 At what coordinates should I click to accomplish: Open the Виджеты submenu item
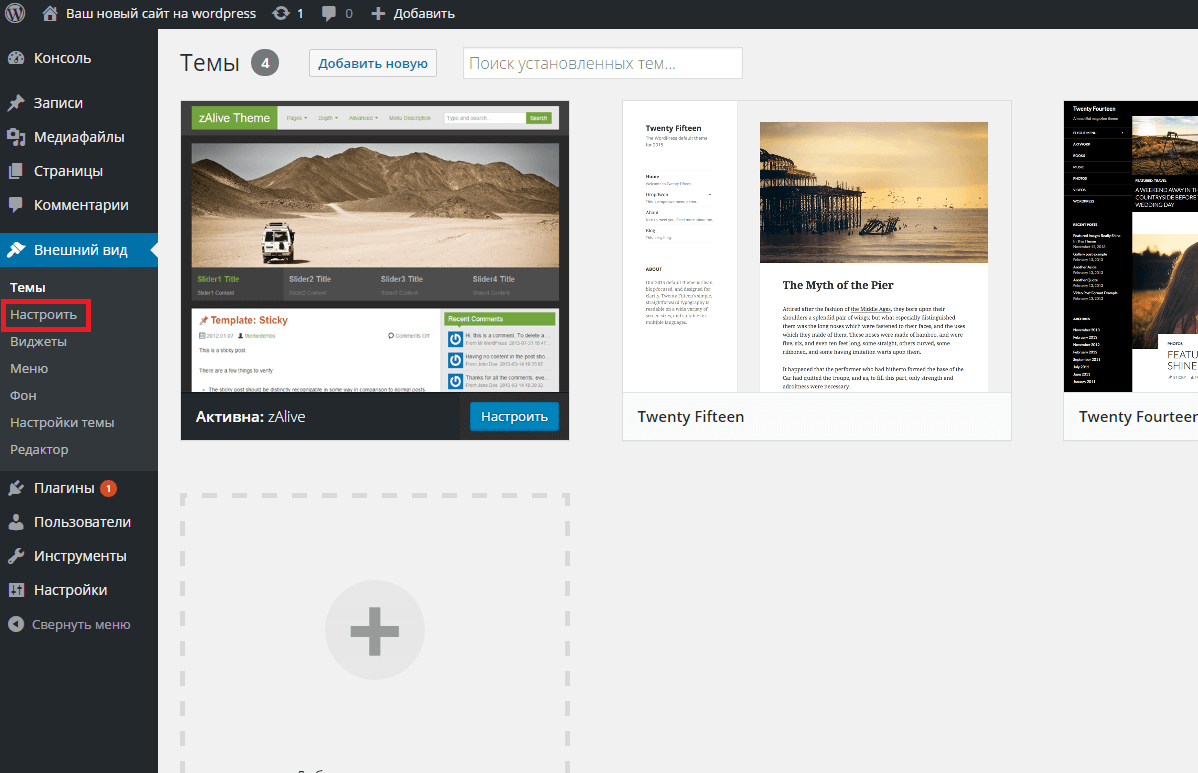pos(38,341)
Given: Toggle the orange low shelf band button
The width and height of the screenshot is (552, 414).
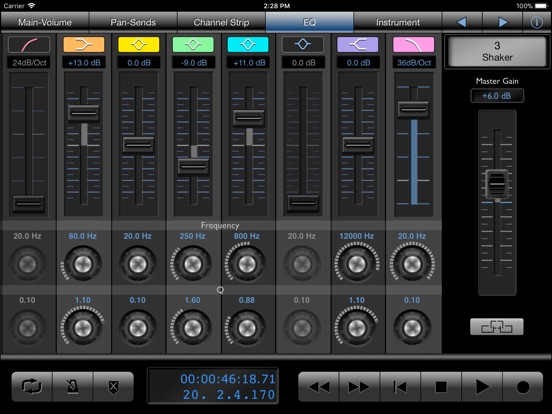Looking at the screenshot, I should click(84, 45).
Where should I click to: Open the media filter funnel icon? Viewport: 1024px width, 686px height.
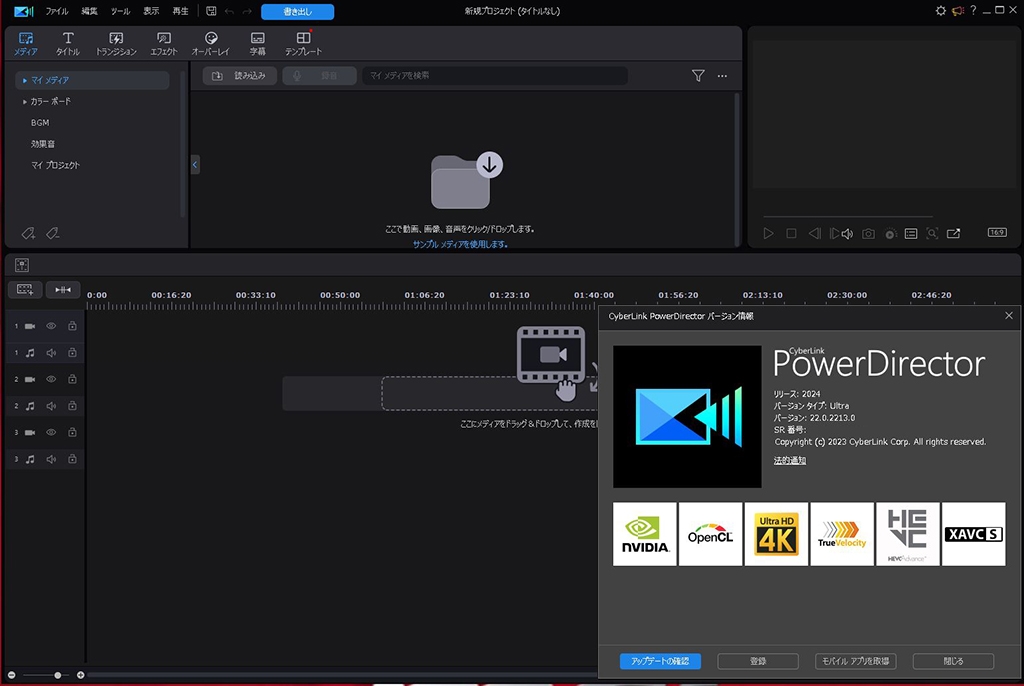pyautogui.click(x=698, y=76)
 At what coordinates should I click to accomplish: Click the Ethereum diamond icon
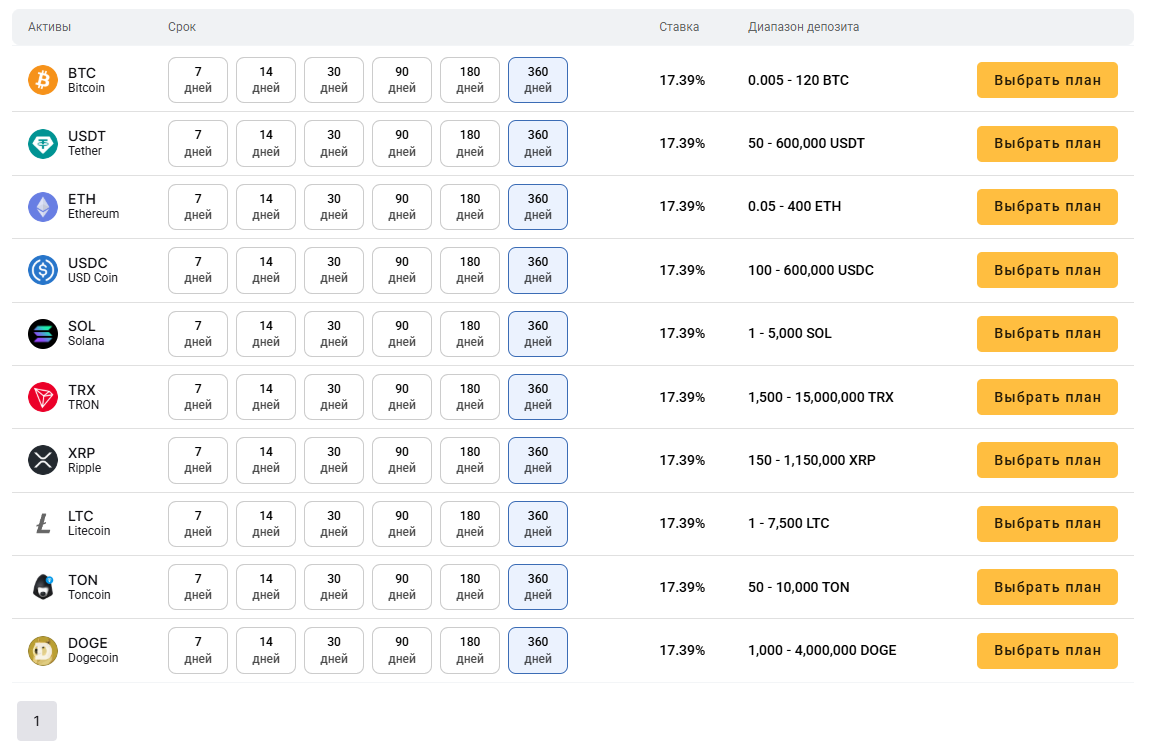[43, 206]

WHAT THIS TASK INVOLVES
Could you repeat exactly the lines from the one containing "The width and" through the last line of the records, both included, without the pictures?

COMPLETED TASK
The width and height of the screenshot is (552, 414).
Looking at the screenshot, I should click(84, 45).
Where should I click to: Open the media filter funnel icon? Viewport: 1024px width, 686px height.
pyautogui.click(x=698, y=76)
 At what coordinates should I click to accomplish: Click the Ethereum diamond icon
[43, 206]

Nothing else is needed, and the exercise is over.